Great-West’s consistent dividend continues to be underpinned by massive scale (roughly $1 trillion in assets under administration), a diversified business model, and steady growth. In the most recent quarter, earnings improved to $730 million as revenue grew 20% to $14.4 billion.
More importantly, ROE for the quarter came in at a solid 13.4%.
“The Company delivered healthy EPS growth, reflecting solid operating performance in the quarter and strategic decisions made earlier in the year,” said CEO Paul Mahon. “Business fundamentals remain sound, our capital position is strong and we continue to move forward with our strategic priorities.”
Great-West shares trade a forward P/E of 10.4.
Pembina’s integrated business model, steady free cash flow growth, and strategic acquisitions should continue to support long-term dividend growth.
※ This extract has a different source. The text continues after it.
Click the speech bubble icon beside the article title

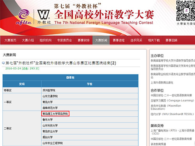(4, 63)
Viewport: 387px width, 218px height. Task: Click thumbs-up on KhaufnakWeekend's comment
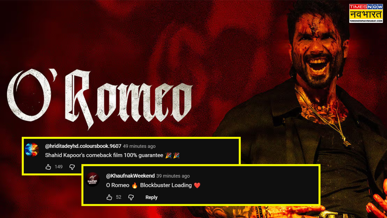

In fact, the company recently completed its key purchase of Kinder Morgan Canada and offered encouraging guidance.
Reflecting the integration of Kinder, Pembina now sees full-year adjusted EBITDA of $3.25 billion to $3.55 billion.
“The newly acquired assets provide enhanced integration within our existing franchise, entrance into exciting new businesses and clear visibility to creating long-term value for our shareholders,” said CEO Mick Dilger. “Our teams will now focus on completing the integration activities and pursuing the $100 million of additional run-rate adjusted EBITDA we expect to realize over the coming years.”
Pembina currently trades at a P/E of 15.
The bottom line
There you have it, Fools: three top high-yield stocks worth checking out.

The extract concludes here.